Свободная ладья - страница 14



В остальном же, несмотря на летне-сезонную тесноту (по две-три семьи в одном доме), жизнь здесь текла довольно мирная, напоминая деревенскую – все были на виду друг у друга. И так примелькались, что даже на ежевечерние прогулки выходили одетыми по-домашнему.

В осенне-зимние вечера, когда в посёлке из трёх десятков домов обитаемыми оставались пять-шесть, редакционный щёголь Дубровин, облачившись в затрапезную куртку и драную вязаную шапку с нелепым помпоном, стучался к Потапову, выкликая его на аллею – пройтись. С трудом оторвавшись от письменного стола, Потапов выходил, забыв стереть с лица выражение досады, но Дубровина это не смущало. Он обладал счастливой особенностью: непонятным образом угадывая, какая тема в этот момент интересна собеседнику, завязывал разговор, пересыпая его шуточками и необидным подтруниванием.

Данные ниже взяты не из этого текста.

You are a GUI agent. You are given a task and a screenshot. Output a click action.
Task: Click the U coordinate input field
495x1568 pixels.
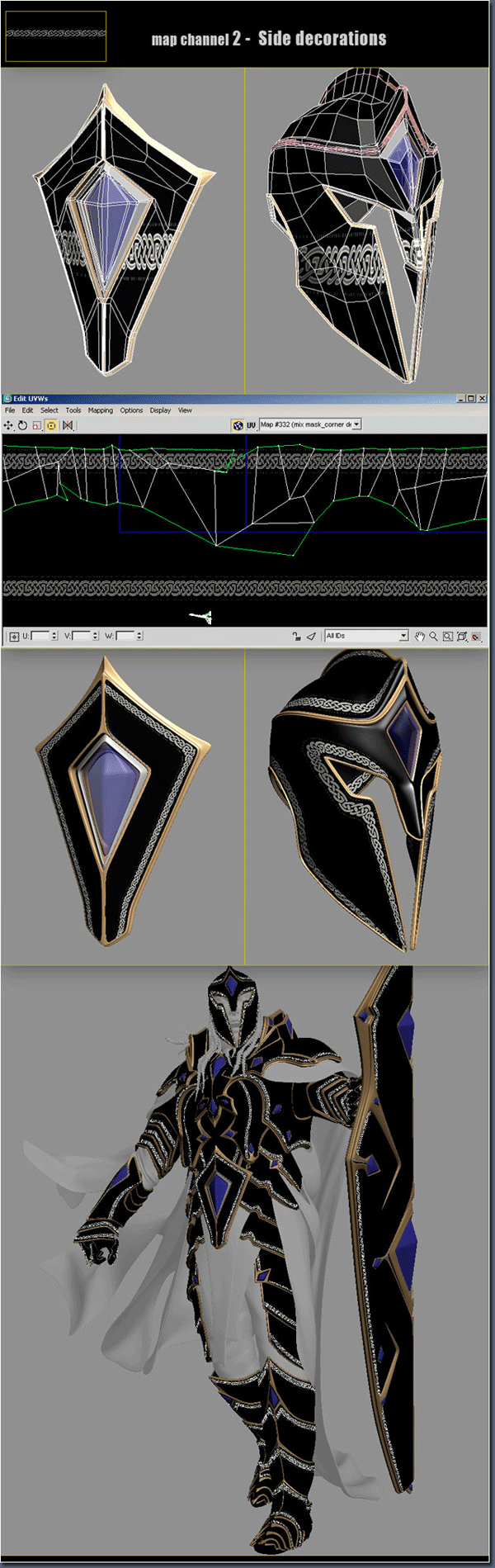click(x=40, y=636)
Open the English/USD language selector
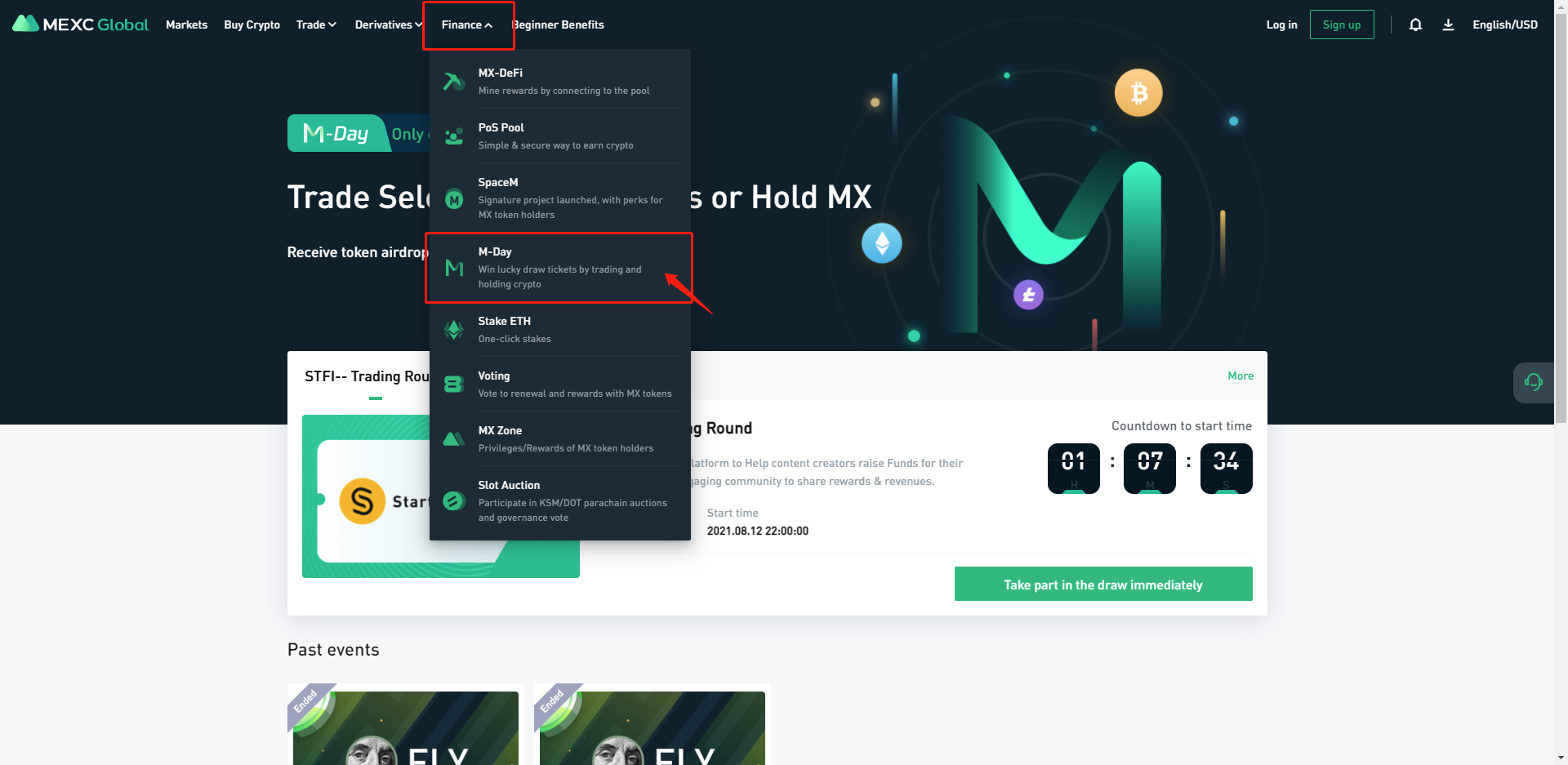Viewport: 1568px width, 765px height. 1505,24
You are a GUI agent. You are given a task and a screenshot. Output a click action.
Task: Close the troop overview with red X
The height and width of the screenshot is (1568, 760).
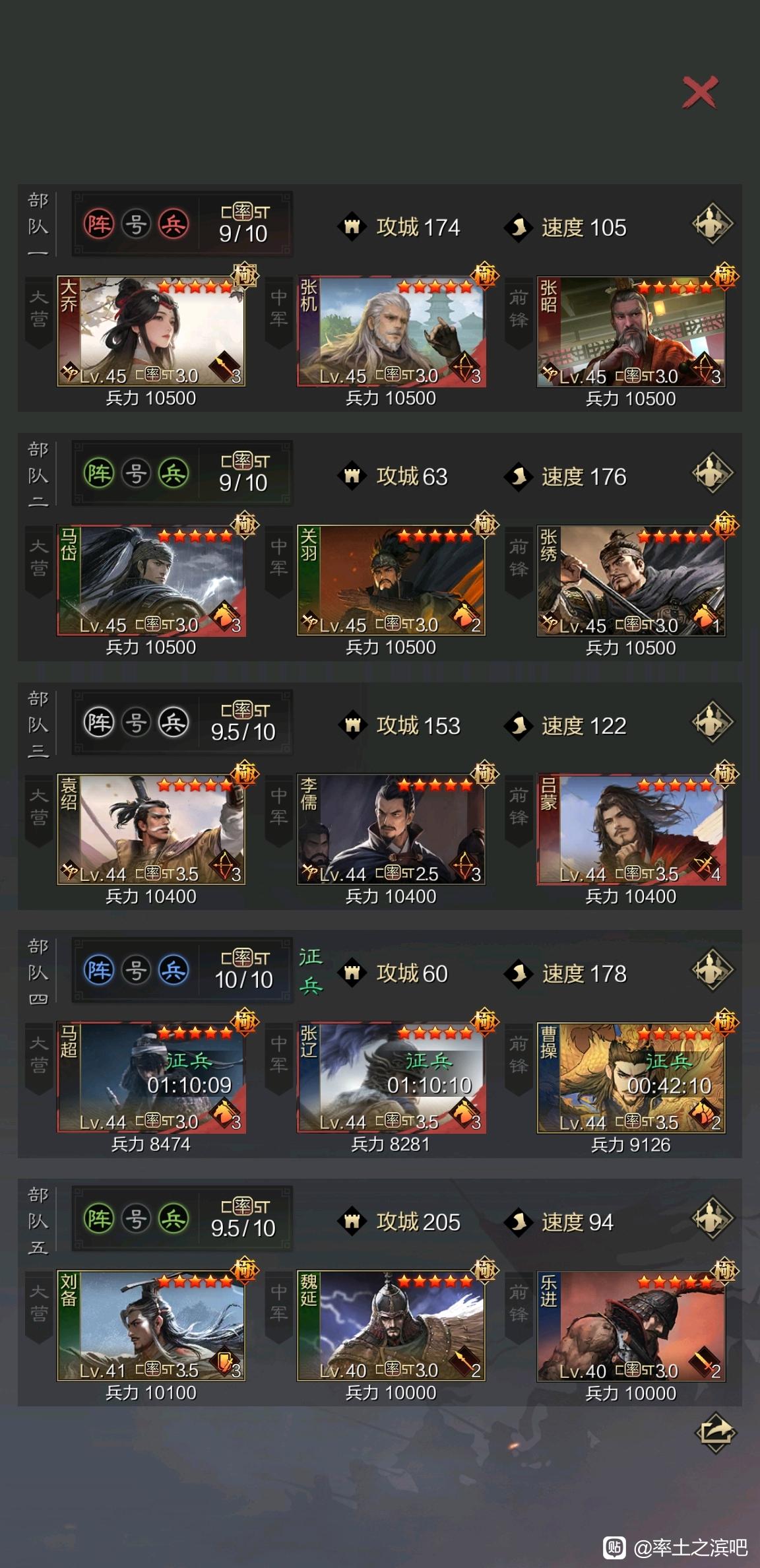click(x=699, y=92)
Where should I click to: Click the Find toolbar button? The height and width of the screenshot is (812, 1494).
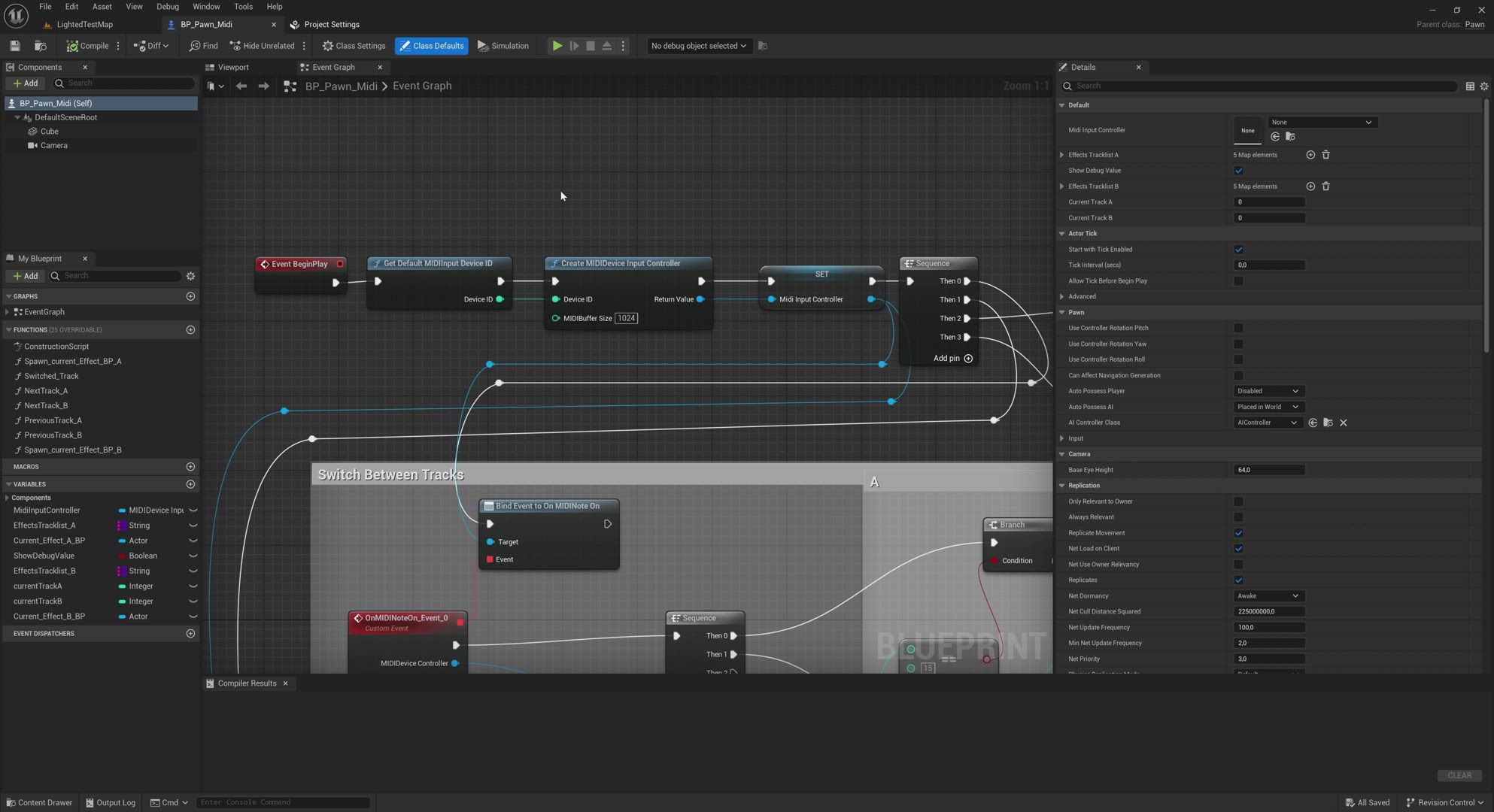[204, 46]
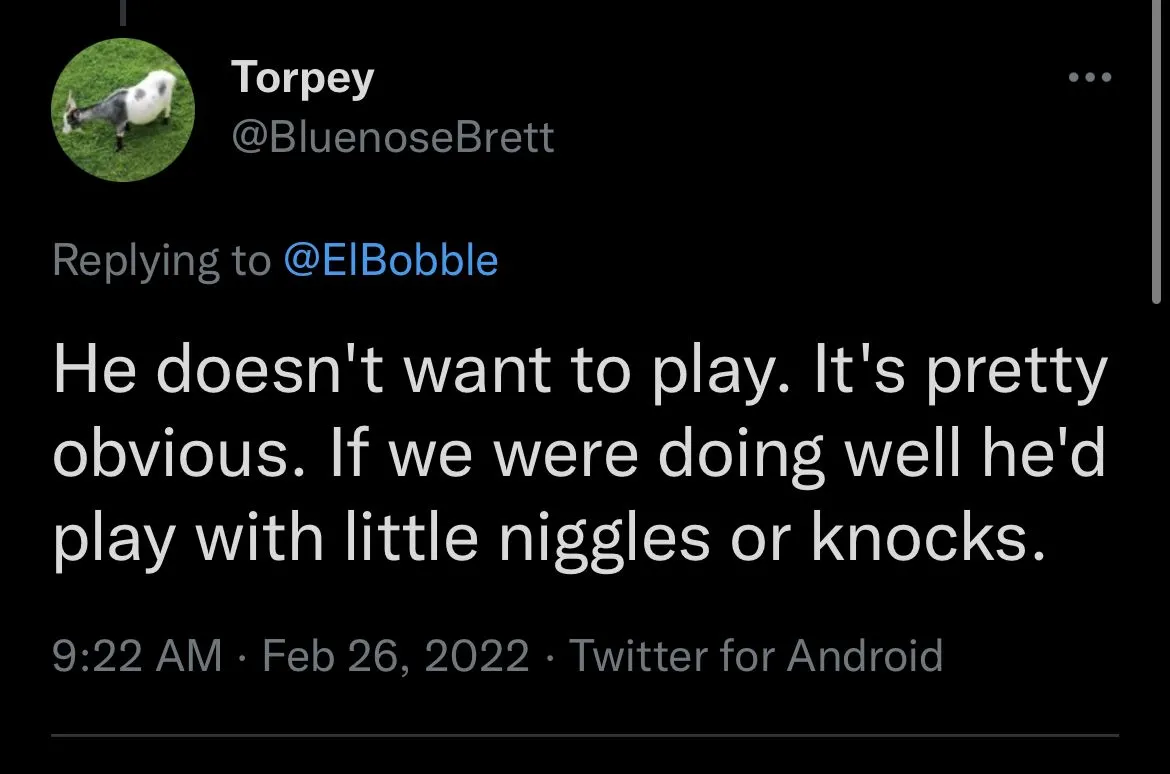Click the "Twitter for Android" source label
The image size is (1170, 774).
click(x=756, y=656)
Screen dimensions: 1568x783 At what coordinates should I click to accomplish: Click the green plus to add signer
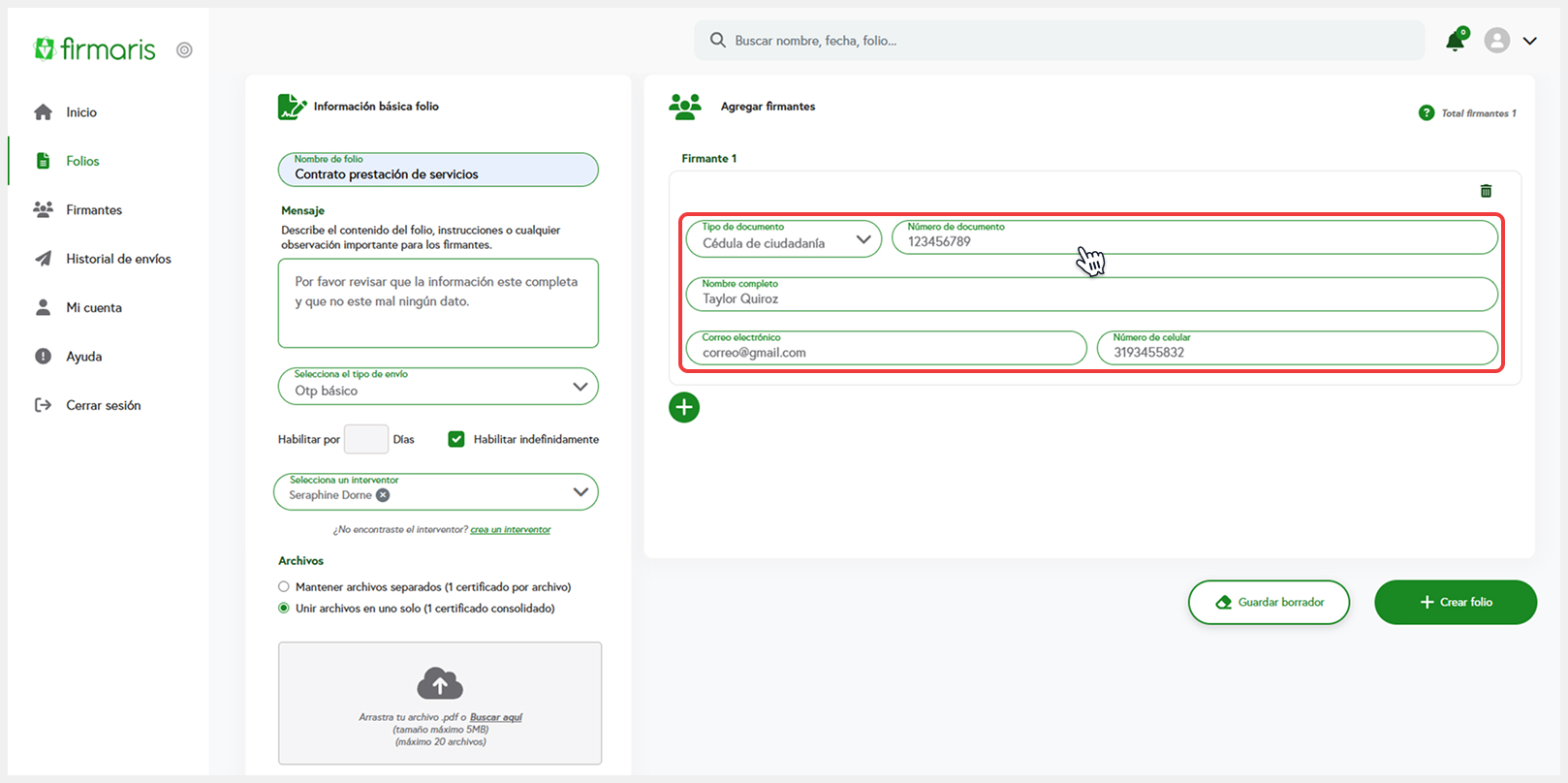pyautogui.click(x=684, y=407)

Погружённый в себя Потапов, озадаченный проблемой собственного несовершенства, вязнущий в простейших жизненных коллизиях, уже минут через пять – десять ощущал себя другим человеком – лёгким, как кленовый лист, сорванный дыханием осени, как первый снег, медленными кругами вьющийся из набежавшего облака.

Из-за этой своей особенности Дубровин в летнее многолюдье был нарасхват. К нему, вышедшему на вечернюю прогулку, по мере его передвижения по извилистым аллеям примыкали всё новые спутники и спутницы. Мимо дач, утопленных в жасминовых зарослях, катился вместе с ним рой улыбок, шуток, восклицаний; толпа разрасталась, приобретая продолговатую конфигурацию, взрывалась смехом; аромат жасмина кружил головы, располагая к лёгкому, чаще всего ни к чему не ведущему флирту.

Иногда Дубровин читал свои, как он их называл, стишки, становившиеся потом дачным фольклором, потому что их легко было запомнить с голоса.

Свободы творчества хочу!
Об этом небу я кричу!
А небо мне в ответ моргает
Звездой туманною во мгле.
Оно мне тщетно намекает,
Что нет свободы на земле!

Тут ему знатоки классики возражали: «Но нет её и выше!» Напоминали о математически точных космических траекториях, по которым вынуждены двигаться космические тела, на что он возражал: «А кометы? Да, они сгорают, но ведь в свободном же полёте!»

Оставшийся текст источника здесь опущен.